Exercise objective: Using the entries below, write out the line with "Expand the RECORD dropdown arrow", the line with "Given: Tap the 07:33 status bar time pill", and every line in between, exactly as each is written.

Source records

↓↓↓

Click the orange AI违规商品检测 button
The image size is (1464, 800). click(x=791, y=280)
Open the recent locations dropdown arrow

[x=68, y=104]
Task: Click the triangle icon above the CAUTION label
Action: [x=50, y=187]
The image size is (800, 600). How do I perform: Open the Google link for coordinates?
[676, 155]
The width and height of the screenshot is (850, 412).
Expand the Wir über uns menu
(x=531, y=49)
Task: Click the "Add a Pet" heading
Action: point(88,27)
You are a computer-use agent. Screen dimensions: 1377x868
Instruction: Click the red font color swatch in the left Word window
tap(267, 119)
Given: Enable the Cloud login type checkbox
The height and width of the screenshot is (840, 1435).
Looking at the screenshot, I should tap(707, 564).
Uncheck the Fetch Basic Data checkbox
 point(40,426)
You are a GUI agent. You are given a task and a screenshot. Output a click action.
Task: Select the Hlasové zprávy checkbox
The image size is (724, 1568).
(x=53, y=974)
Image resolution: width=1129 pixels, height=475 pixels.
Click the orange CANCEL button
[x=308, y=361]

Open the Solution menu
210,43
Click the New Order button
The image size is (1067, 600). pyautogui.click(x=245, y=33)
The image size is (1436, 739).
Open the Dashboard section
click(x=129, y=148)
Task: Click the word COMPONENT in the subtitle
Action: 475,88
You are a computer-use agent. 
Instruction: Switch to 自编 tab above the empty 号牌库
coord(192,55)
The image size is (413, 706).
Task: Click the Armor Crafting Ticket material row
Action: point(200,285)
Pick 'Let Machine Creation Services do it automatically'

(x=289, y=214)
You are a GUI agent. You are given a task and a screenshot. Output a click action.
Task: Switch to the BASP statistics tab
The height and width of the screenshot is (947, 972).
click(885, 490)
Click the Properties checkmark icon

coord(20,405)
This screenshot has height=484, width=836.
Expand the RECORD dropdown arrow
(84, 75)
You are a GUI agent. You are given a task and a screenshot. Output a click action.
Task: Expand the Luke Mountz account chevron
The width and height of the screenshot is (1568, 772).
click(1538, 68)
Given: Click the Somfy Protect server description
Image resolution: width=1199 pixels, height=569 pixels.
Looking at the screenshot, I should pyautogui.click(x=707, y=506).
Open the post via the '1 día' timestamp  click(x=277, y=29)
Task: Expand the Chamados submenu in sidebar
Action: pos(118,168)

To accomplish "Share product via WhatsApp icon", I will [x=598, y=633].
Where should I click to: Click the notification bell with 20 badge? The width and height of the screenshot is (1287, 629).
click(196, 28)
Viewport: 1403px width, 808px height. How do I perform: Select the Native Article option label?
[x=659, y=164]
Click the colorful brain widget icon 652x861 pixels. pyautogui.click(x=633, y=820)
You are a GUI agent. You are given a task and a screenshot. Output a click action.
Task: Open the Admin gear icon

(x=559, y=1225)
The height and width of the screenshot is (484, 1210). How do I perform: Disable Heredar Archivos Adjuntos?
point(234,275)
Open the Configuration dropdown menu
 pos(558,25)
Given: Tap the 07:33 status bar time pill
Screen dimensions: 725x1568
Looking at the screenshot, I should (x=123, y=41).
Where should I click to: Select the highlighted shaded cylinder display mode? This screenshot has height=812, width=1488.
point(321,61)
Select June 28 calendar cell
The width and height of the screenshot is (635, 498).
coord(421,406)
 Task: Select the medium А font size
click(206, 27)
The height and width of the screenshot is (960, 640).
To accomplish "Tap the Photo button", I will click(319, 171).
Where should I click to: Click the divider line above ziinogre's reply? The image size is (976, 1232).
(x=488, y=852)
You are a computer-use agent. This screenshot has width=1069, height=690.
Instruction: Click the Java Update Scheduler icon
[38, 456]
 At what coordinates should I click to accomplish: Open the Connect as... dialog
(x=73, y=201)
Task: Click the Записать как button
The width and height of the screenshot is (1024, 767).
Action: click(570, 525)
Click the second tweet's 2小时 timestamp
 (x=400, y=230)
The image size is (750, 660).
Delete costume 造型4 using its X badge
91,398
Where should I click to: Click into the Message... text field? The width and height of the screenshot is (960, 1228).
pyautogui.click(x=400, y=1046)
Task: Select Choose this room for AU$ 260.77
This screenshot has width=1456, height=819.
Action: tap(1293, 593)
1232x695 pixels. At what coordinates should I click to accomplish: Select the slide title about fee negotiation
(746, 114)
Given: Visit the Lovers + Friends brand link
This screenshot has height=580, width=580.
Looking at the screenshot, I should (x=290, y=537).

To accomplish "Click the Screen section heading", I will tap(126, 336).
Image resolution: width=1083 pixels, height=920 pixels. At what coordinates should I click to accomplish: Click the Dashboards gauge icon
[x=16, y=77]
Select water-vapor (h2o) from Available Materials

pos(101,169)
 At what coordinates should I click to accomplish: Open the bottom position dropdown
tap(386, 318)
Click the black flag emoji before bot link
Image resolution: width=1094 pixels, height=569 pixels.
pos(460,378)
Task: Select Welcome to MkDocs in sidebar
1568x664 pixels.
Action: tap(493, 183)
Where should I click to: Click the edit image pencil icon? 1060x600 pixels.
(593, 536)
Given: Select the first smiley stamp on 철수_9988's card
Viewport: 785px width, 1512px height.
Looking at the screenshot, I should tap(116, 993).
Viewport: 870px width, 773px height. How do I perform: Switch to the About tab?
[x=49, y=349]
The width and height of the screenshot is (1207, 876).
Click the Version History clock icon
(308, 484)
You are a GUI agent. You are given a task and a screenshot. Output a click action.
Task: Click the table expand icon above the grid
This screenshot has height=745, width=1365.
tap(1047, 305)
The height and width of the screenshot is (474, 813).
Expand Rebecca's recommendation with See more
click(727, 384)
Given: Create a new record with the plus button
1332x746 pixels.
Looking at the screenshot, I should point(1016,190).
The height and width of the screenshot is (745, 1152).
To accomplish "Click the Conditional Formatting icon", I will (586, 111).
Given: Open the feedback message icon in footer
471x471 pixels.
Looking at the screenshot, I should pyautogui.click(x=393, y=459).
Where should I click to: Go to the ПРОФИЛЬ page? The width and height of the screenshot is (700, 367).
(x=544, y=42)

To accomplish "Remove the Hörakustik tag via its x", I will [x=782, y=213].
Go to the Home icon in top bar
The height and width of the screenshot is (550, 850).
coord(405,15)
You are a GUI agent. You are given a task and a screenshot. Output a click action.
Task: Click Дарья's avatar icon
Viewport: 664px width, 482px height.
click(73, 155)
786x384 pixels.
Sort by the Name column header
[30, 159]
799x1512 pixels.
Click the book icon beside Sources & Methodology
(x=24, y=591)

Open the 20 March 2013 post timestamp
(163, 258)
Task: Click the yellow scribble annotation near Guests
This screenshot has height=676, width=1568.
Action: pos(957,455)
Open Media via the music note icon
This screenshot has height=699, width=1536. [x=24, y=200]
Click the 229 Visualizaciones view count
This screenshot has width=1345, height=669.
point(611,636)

↑↑↑

Answer to this task:
Expand the RECORD dropdown arrow
(84, 75)
You are a GUI agent. You are given a task and a screenshot. Output a click action.
Task: Expand the Luke Mountz account chevron
The width and height of the screenshot is (1568, 772).
click(1538, 68)
Given: Click the Somfy Protect server description
Image resolution: width=1199 pixels, height=569 pixels.
Looking at the screenshot, I should pyautogui.click(x=707, y=506).
Open the post via the '1 día' timestamp  click(x=277, y=29)
Task: Expand the Chamados submenu in sidebar
Action: pos(118,168)

To accomplish "Share product via WhatsApp icon", I will [x=598, y=633].
Where should I click to: Click the notification bell with 20 badge? The width and height of the screenshot is (1287, 629).
click(196, 28)
Viewport: 1403px width, 808px height. How do I perform: Select the Native Article option label?
[x=659, y=164]
Click the colorful brain widget icon 652x861 pixels. pyautogui.click(x=633, y=820)
You are a GUI agent. You are given a task and a screenshot. Output a click action.
Task: Open the Admin gear icon

(x=559, y=1225)
The height and width of the screenshot is (484, 1210). How do I perform: Disable Heredar Archivos Adjuntos?
point(234,275)
Open the Configuration dropdown menu
 pos(558,25)
Given: Tap the 07:33 status bar time pill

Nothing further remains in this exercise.